Five groups were established (n = 10 per group): Sham, OC-NSS, I/R, NSS-10 min, and NSS-30 min. Anesthesia was induced by intraperitoneal avertin (2.5% tribromoethanol, 0.2 mL/10 g body weight; Aibei Biotechnology, Nanjing, China) and verified by loss of pedal and corneal reflexes. Body temperature was maintained at 37°C ± 0.5°C using a warming pad and monitored rectally. Meloxicam (5 mg/kg) was administered every 24 h for 48 h postoperatively. Mice were euthanized by CO2 inhalation at the experimental endpoint.

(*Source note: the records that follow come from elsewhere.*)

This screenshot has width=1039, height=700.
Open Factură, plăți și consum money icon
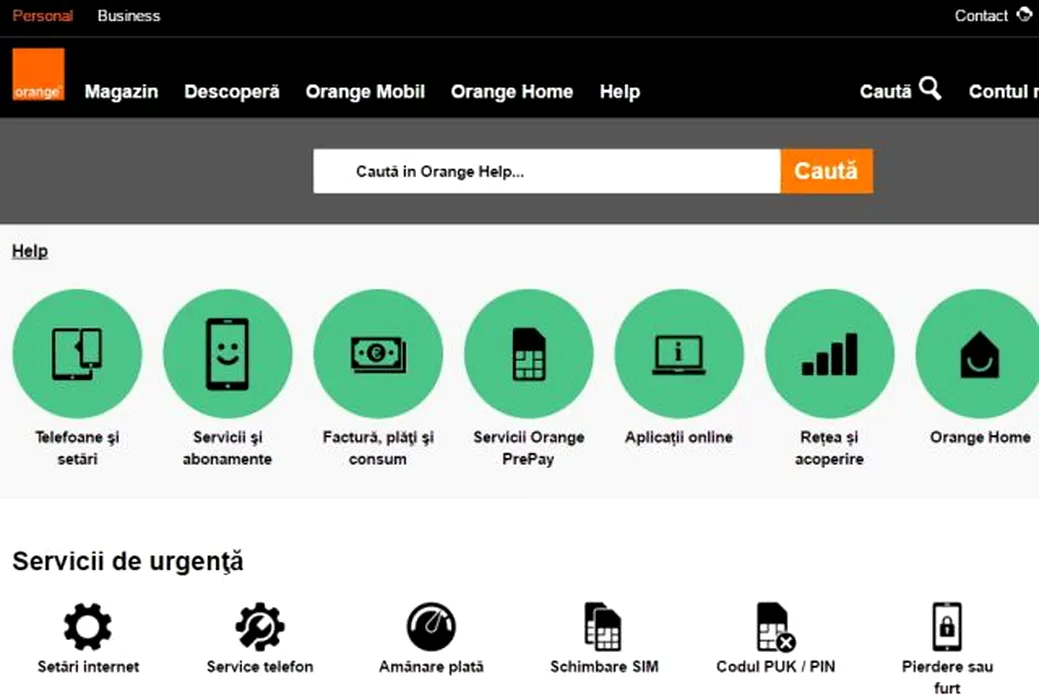378,353
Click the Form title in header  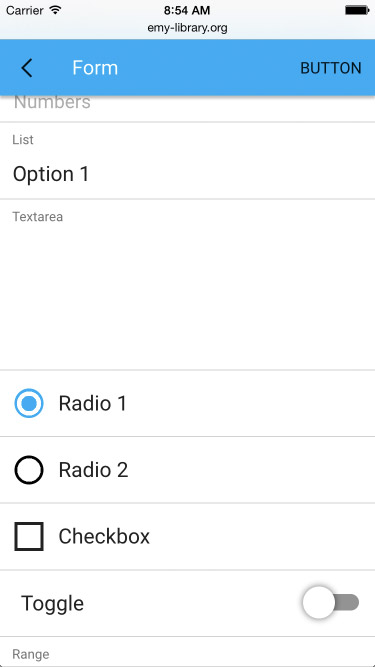click(x=95, y=68)
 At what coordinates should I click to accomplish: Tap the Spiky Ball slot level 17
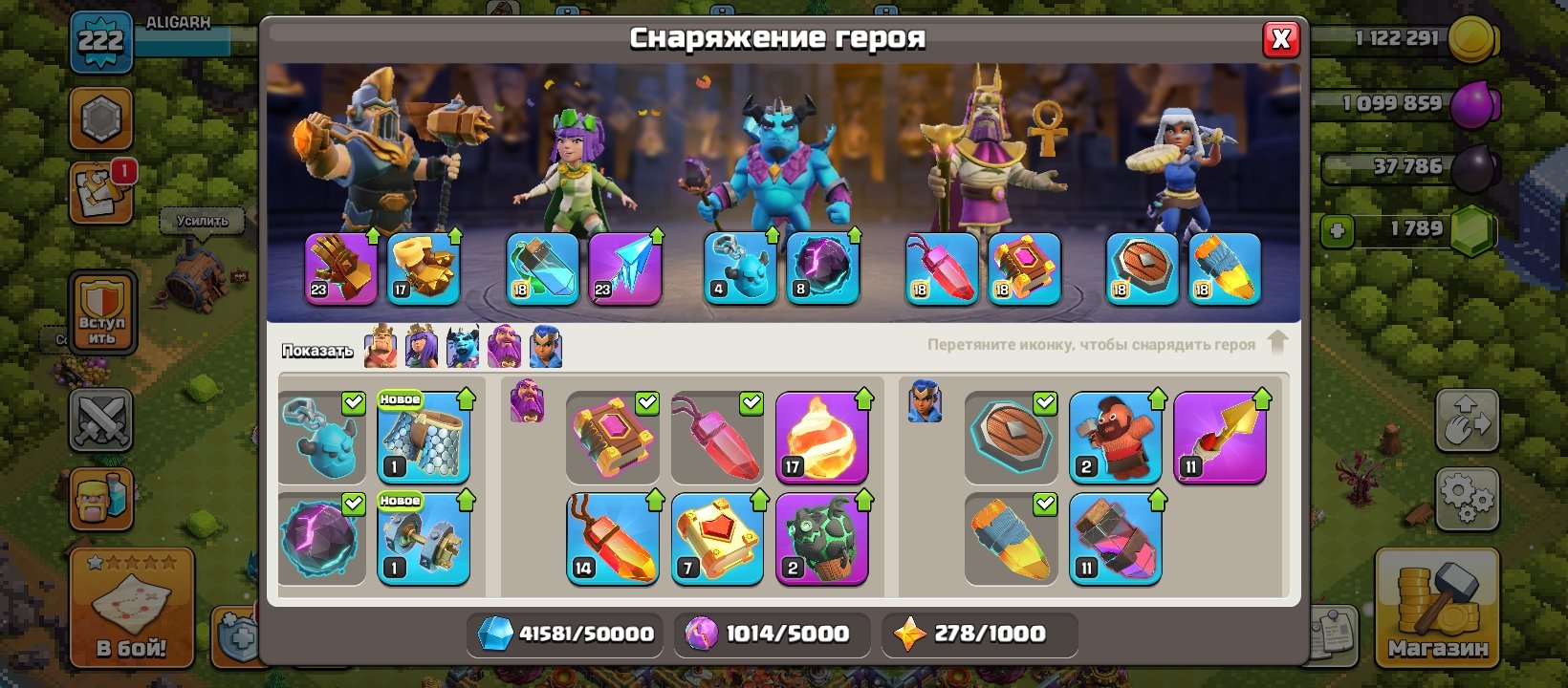click(424, 269)
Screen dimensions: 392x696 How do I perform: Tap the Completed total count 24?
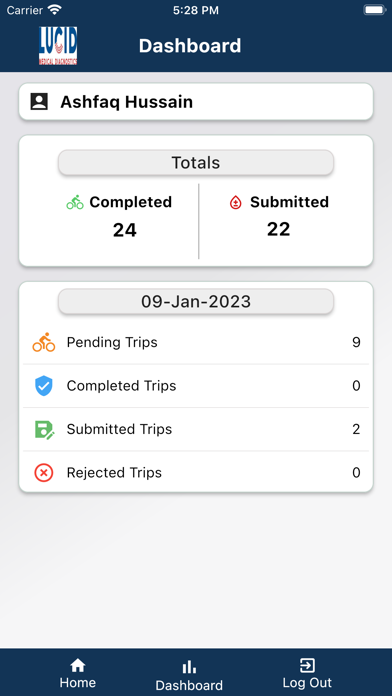(x=124, y=230)
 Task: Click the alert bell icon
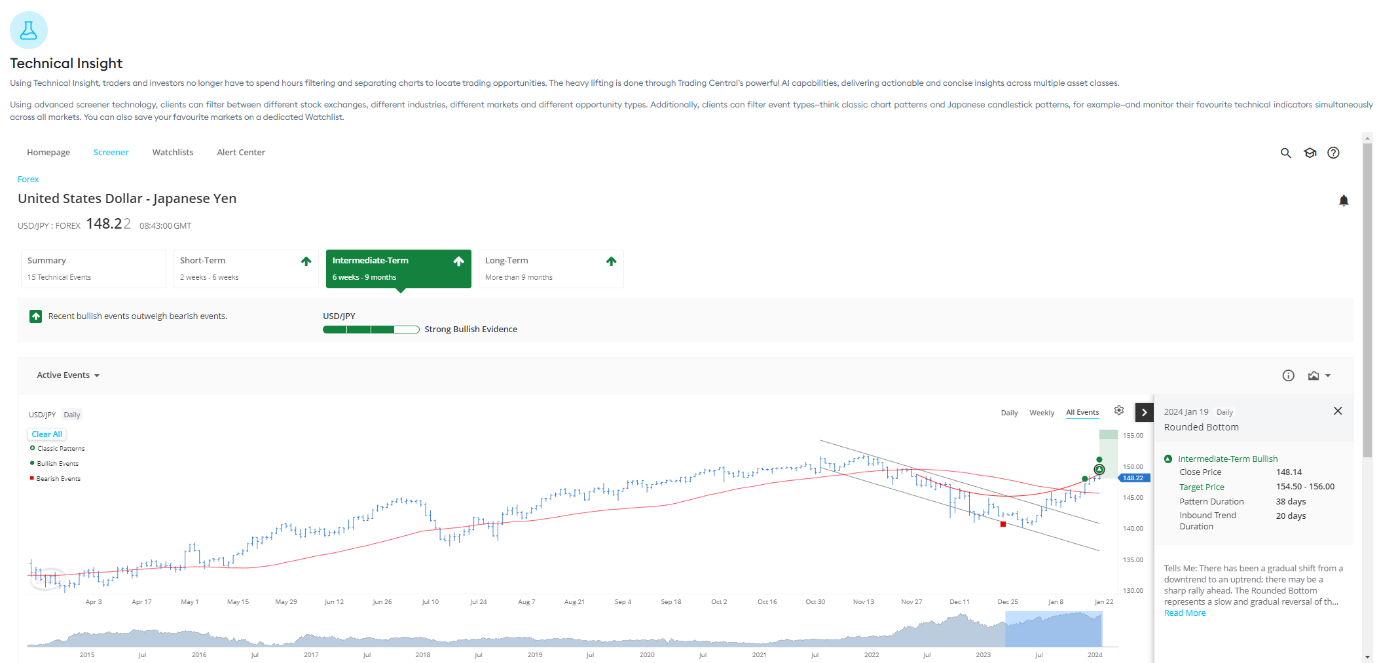coord(1343,200)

For NSS, a 0.5-cm dorsal incision was made below the rib margin to expose both kidneys. Renal pedicles were isolated and clamped with 16-mm microvascular clamps (RWD Life Science). One kidney was removed after pedicle ligation with absorbable sutures and clamp release. After confirming hemostasis, the upper one-third of the contralateral kidney was resected in an arc-shaped manner, and bleeding was controlled with absorbable hemostatic gauze and electrosurgical unit. Clamps were released after 10 or 30 min of ischemia in the NSS-10 min and NSS-30 min groups, respectively. As 10 min ischemia was sufficient to induce significant AKI, all subsequent NRI models were generated using the 10-min protocol. In the OC-NSS group, unilateral nephrectomy was followed by resection of the upper one-third of the contralateral kidney without pedicle clamping. In the I/R group, unilateral nephrectomy was followed by 10 min clamping of the contralateral renal pedicle without resection. In the Sham group, kidneys and pedicles were exposed only.

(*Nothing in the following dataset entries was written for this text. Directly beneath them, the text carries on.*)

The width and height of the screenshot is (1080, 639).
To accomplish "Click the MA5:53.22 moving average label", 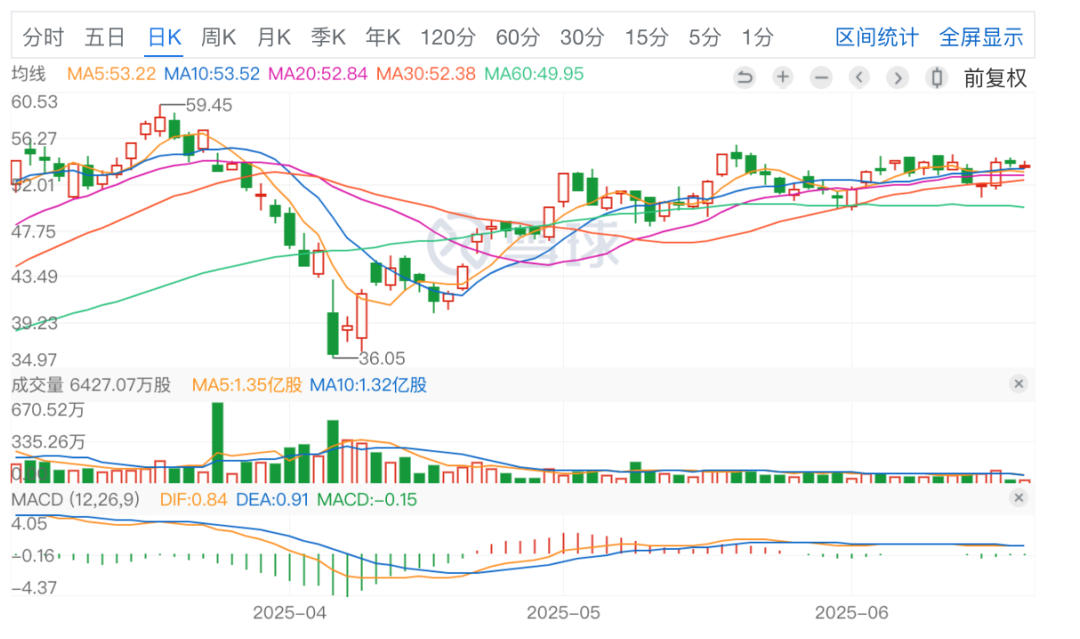I will tap(112, 74).
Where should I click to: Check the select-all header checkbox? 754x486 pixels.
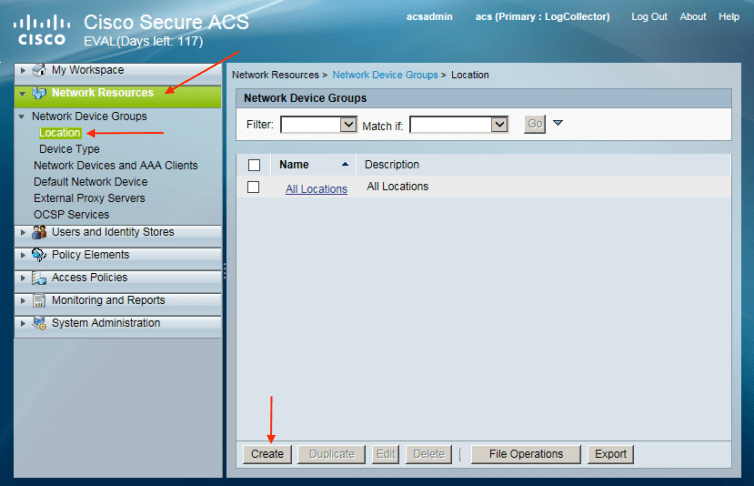click(254, 165)
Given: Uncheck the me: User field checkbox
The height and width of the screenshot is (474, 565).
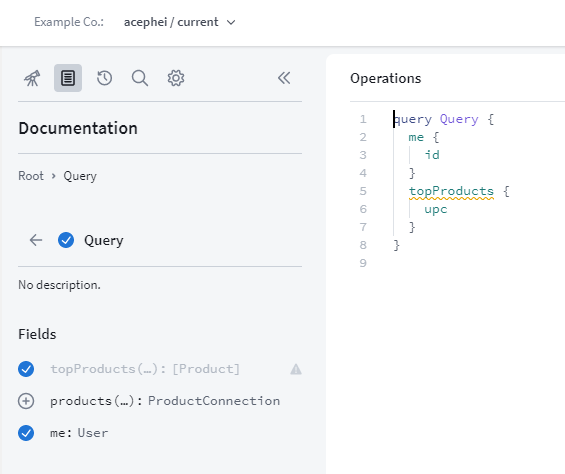Looking at the screenshot, I should pyautogui.click(x=26, y=433).
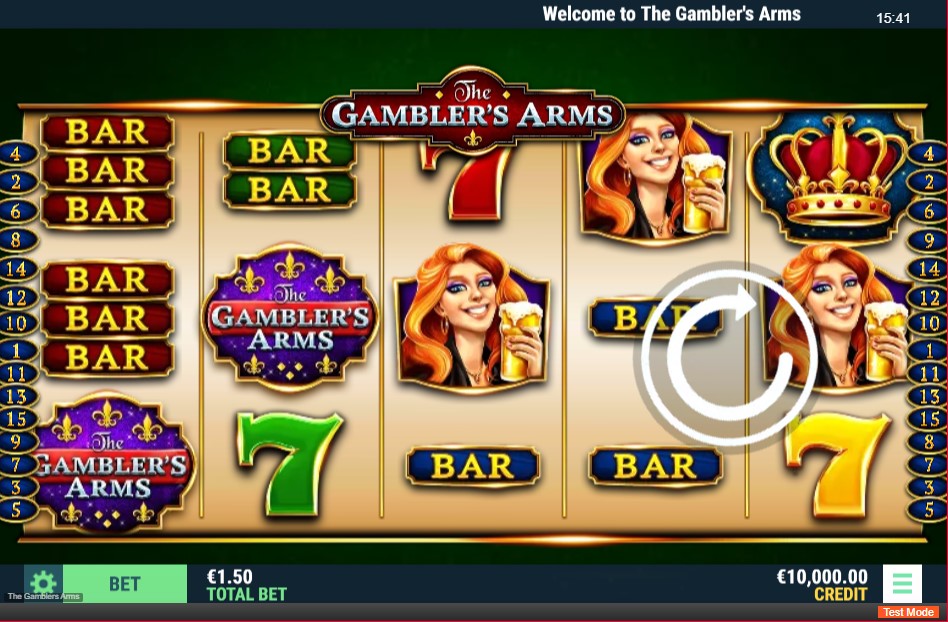Screen dimensions: 948x622
Task: Click the Test Mode label
Action: point(907,612)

Renal function and histopathology
Blood samples were collected from the fundus venous plexus and centrifuged at room temperature to isolate serum. Scr and BUN were measured using commercial kits (Jiancheng Bioengineering Institute, Nanjing, China) according to the manufacturer’s instructions.
For histopathological analysis, kidney tissues were fixed in paraformaldehyde, paraffin-embedded, sectioned at 4 μm, and stained with H&E or Masson’s trichrome. H&E staining was used to assess tubular injury and interstitial inflammation. Renal injury was scored semi-quantitatively based on the percentage of affected area as follows: 0, normal; 1, <25%; 2, 25%–50%; 3, 50%–75%; and 4, >75%. Masson’s trichrome staining was used to evaluate renal fibrosis, which was quantified using ImageJ as the percentage of collagen-positive area relative to total tissue area, expressed as collagen volume fraction.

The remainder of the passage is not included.